= Beginning of Section =

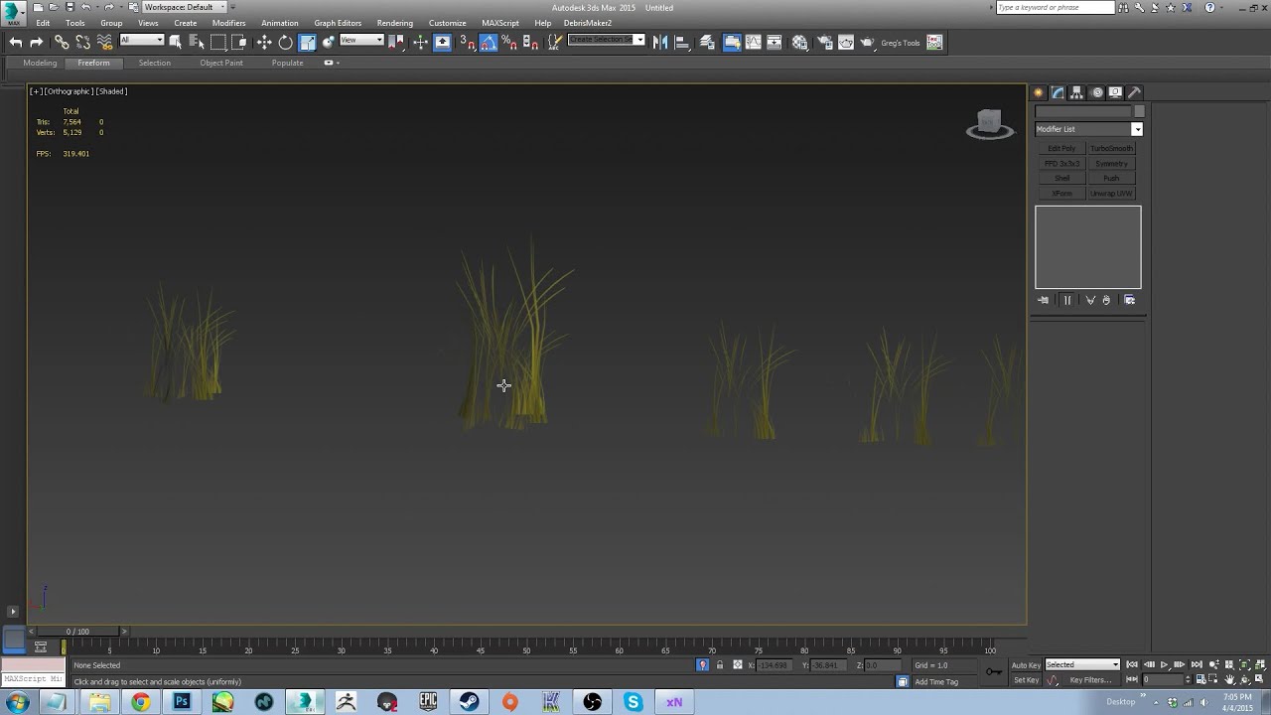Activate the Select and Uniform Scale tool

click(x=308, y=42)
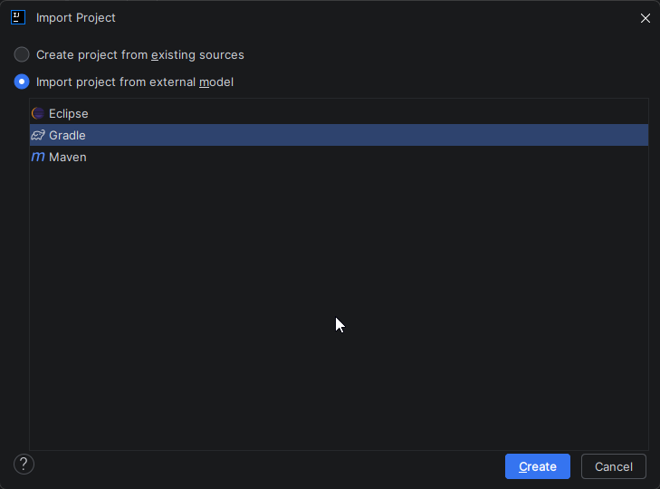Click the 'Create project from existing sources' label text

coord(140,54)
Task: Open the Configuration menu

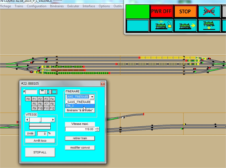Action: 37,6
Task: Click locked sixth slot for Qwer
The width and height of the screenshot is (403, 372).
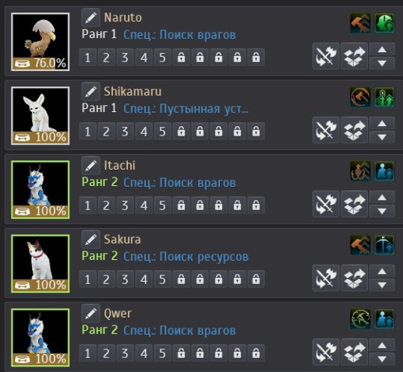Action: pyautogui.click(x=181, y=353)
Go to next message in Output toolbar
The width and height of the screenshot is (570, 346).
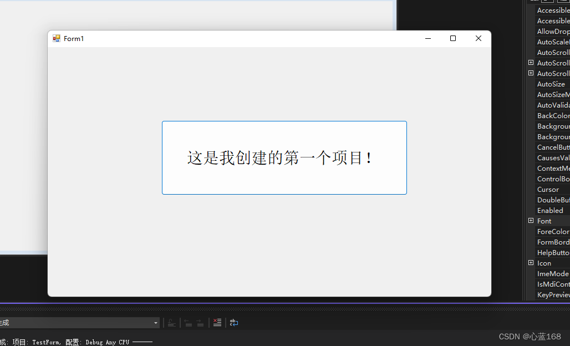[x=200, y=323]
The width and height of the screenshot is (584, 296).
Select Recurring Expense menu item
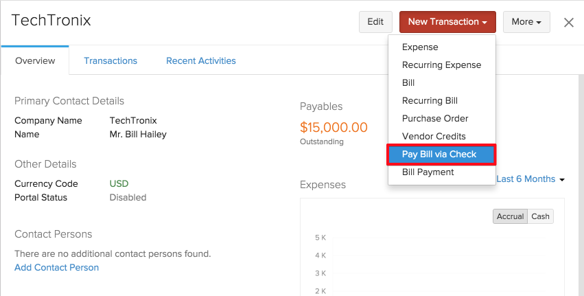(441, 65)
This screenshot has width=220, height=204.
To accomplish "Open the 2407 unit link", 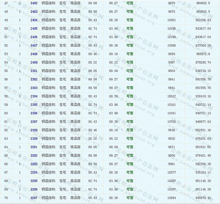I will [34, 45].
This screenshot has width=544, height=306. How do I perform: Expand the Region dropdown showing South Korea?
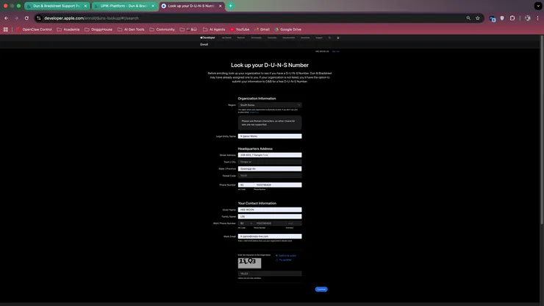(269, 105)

= End of Section =
= Beginning of Section =

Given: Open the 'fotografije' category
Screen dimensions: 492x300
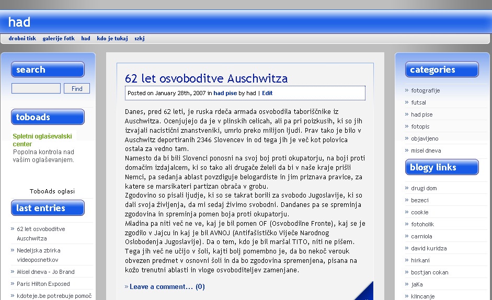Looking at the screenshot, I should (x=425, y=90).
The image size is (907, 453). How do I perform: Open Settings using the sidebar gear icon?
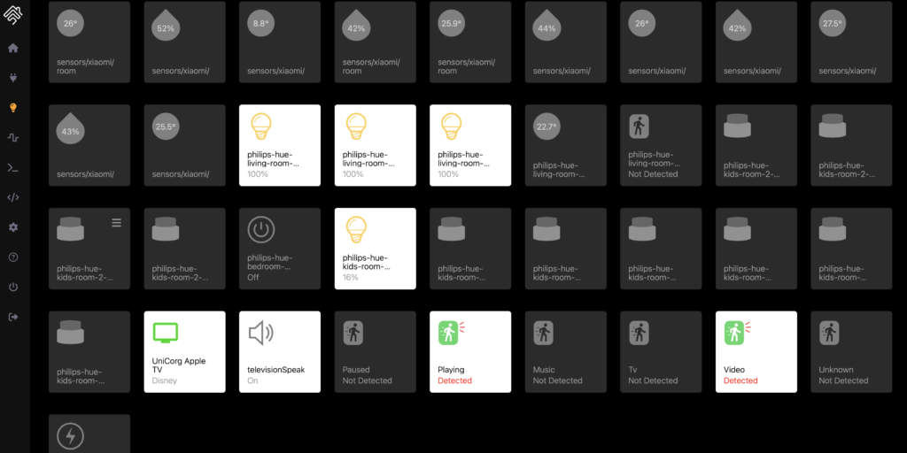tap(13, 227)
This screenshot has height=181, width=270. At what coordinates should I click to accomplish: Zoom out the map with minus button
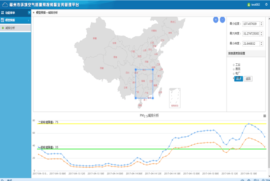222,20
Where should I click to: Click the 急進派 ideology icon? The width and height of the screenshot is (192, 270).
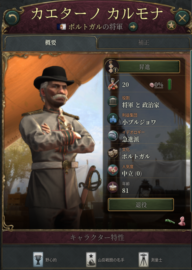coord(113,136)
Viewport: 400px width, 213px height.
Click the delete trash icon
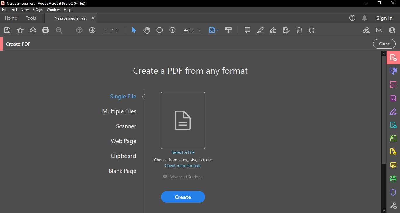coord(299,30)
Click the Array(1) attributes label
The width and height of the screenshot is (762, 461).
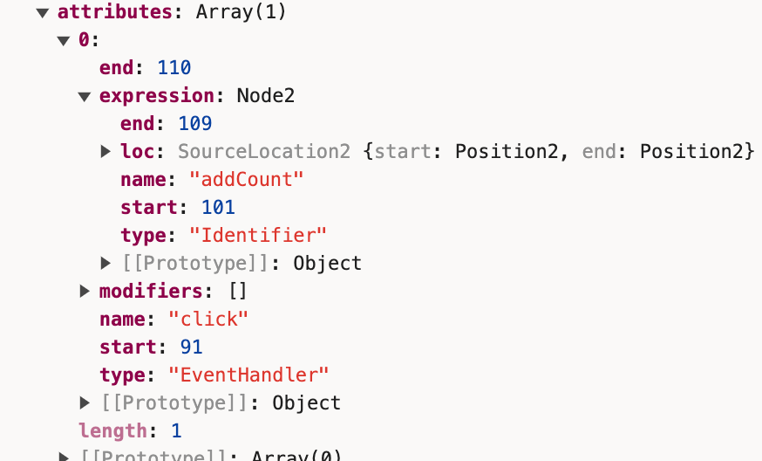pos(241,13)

= End of Section =
= Beginning of Section =

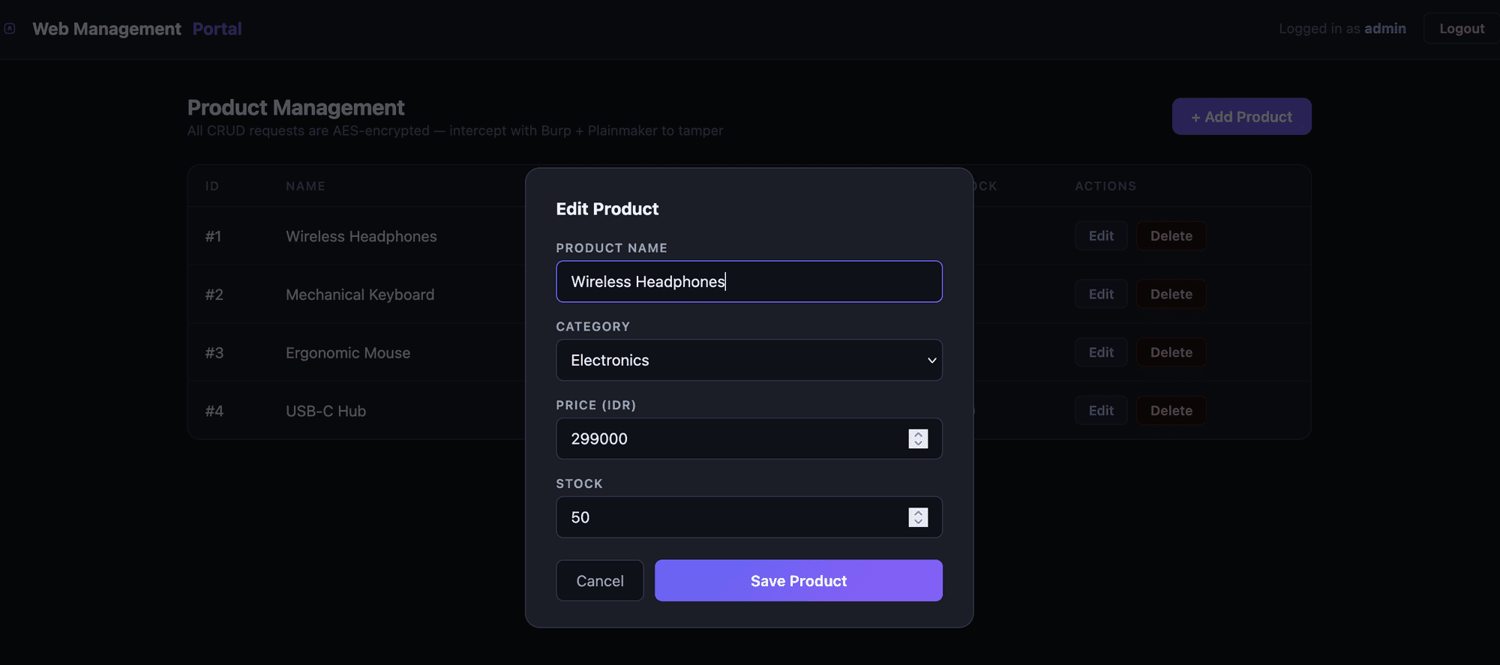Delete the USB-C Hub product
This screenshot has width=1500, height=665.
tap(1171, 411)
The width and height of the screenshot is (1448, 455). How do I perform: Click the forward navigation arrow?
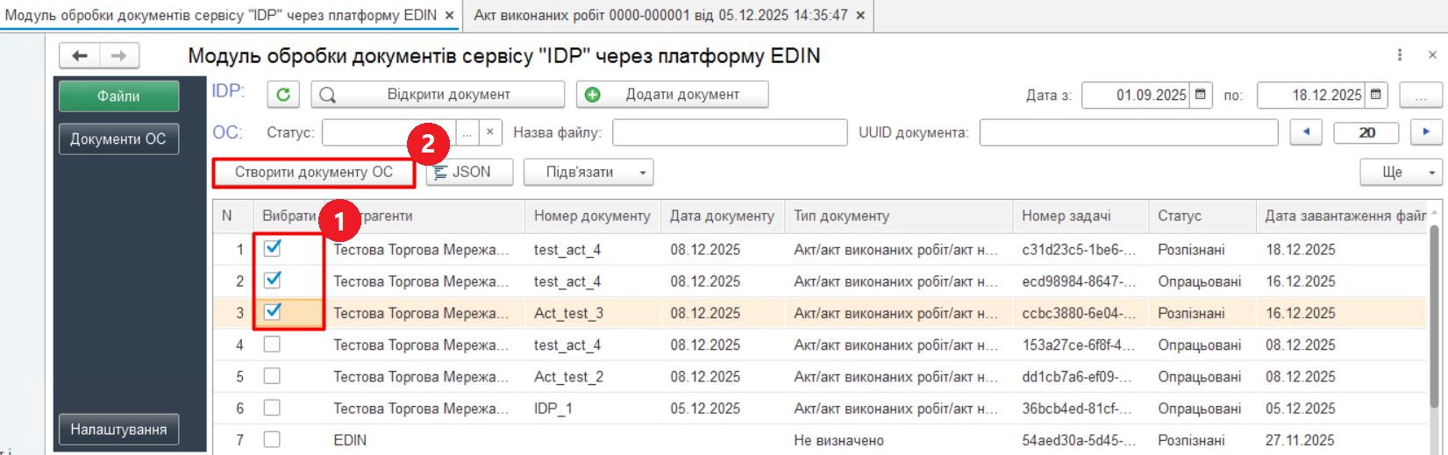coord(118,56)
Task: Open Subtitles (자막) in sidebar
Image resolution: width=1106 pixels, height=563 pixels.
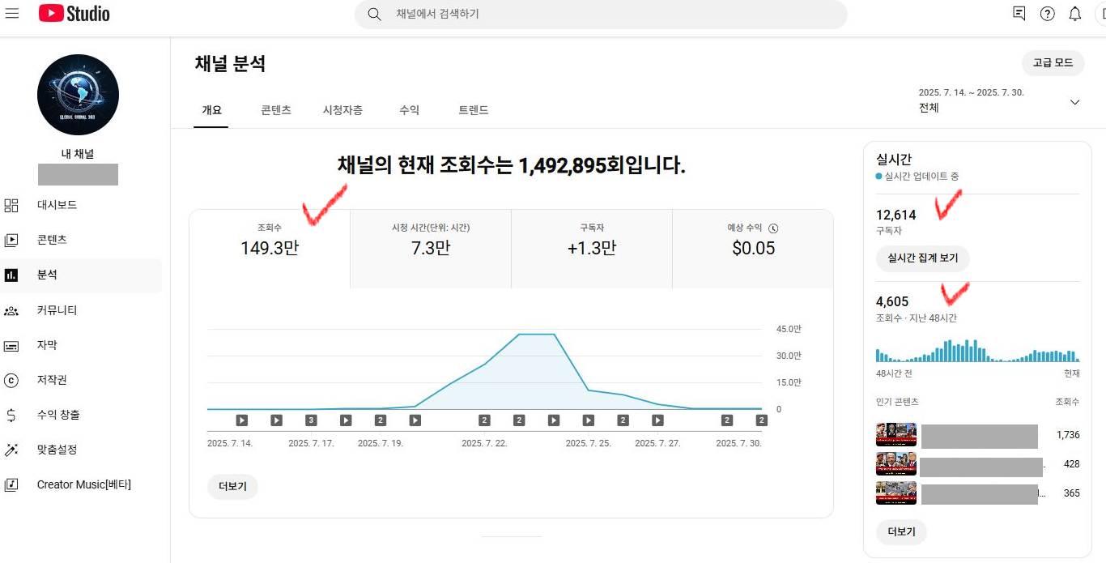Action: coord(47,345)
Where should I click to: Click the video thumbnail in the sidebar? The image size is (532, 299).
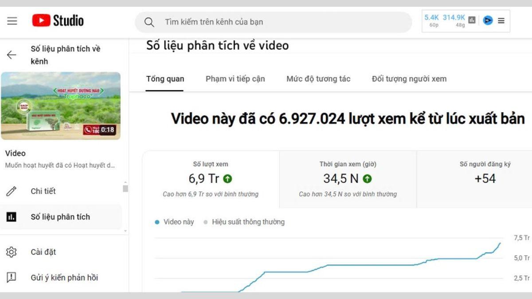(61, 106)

= End of Section =

▸ **TASK BRIEF**: Although the records hold pictures, the copy must not; give again exactly the lines from the one with "Task: Open the Configuration menu" through the one with "Go to next message in Output toolbar".

▸ **TASK RESULT**:
Task: Open the Configuration menu

Action: 37,6
Task: Click locked sixth slot for Qwer
The width and height of the screenshot is (403, 372).
Action: pyautogui.click(x=181, y=353)
Go to next message in Output toolbar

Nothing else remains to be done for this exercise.